Wer kann das Altersvorsorgedepot nutzen?
Arbeitnehmer, Beamte und erstmals auch Selbstständige und Freiberufler. Voraussetzung ist die unbeschränkte Steuerpflicht in Deutschland.
Was passiert mit meinem Riester-Vertrag?
Bestehende Riester-Verträge genießen Bestandsschutz und laufen einfach weiter. Neue Riester-Verträge können ab 2027 nicht mehr abgeschlossen werden. Ein Wechsel ins neue System ist möglich aber sollte vorher genau geprüft werden.
Lohnt sich das Altersvorsorgedepot für Selbstständige?
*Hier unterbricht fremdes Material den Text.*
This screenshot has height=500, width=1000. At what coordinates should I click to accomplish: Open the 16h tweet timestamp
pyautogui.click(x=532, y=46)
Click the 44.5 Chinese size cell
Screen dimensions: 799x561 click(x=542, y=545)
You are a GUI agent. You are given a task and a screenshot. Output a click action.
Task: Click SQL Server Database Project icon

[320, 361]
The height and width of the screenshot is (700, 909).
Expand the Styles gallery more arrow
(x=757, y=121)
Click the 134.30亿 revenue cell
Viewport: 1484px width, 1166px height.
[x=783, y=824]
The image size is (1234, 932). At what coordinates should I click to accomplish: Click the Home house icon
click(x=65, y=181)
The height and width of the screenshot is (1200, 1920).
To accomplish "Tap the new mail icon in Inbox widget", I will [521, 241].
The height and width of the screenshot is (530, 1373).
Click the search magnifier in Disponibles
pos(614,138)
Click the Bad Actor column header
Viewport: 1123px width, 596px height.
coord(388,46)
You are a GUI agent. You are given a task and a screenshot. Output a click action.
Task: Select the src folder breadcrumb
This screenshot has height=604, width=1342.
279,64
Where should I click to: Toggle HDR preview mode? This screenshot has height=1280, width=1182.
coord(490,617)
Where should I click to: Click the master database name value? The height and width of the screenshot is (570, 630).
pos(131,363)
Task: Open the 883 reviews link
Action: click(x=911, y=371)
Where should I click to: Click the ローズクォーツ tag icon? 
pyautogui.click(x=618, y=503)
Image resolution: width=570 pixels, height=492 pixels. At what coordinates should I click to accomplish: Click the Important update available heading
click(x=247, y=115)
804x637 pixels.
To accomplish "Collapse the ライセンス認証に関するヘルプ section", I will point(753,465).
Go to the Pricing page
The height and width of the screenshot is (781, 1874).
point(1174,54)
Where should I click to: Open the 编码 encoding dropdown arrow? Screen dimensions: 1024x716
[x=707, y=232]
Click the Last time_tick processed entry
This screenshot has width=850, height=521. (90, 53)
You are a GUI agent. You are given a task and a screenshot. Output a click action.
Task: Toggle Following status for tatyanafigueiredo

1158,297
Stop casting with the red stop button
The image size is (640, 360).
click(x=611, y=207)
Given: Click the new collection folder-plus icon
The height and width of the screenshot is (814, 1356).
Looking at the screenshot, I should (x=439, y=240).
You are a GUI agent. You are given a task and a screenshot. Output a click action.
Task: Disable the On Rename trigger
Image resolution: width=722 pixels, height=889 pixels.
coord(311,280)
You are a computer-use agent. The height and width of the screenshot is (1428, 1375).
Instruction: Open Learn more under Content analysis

Es ist die erste staatlich geförderte Altersvorsorge für die Selbstständige direkt förderberechtigt sind. Steuerlich ist es aber kein Rürup-Ersatz. Für Gutverdiener kann die Kombination aus beidem sinnvoll sein. Das sollte individuell geprüft werden.
Was passiert wenn ich das Geld früher brauche?
Eine vorzeitige Entnahme ist förderschädlich. Alle erhaltenen Zulagen und Steuervorteile müssen zurückgezahlt werden. Ausnahmen gibt es nur für Immobilienkauf und altersgerechten Umbau.